Record set Block Start

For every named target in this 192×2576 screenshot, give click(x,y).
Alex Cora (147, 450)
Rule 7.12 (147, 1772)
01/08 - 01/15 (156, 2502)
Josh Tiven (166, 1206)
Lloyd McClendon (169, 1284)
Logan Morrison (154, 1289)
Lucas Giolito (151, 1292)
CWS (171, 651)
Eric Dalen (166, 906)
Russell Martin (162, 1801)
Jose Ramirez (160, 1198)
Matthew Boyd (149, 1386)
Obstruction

Record set Block End

- _Work required_
All of the entries, from the first line to the last, should be duplicated exactly.

- _Solution for this exercise_
For every named target in this 192×2576 screenshot, give click(x,y).
Alex Cora (147, 450)
Rule 7.12 (147, 1772)
01/08 - 01/15 (156, 2502)
Josh Tiven (166, 1206)
Lloyd McClendon (169, 1284)
Logan Morrison (154, 1289)
Lucas Giolito (151, 1292)
CWS (171, 651)
Eric Dalen (166, 906)
Russell Martin (162, 1801)
Jose Ramirez (160, 1198)
Matthew Boyd (149, 1386)
Obstruction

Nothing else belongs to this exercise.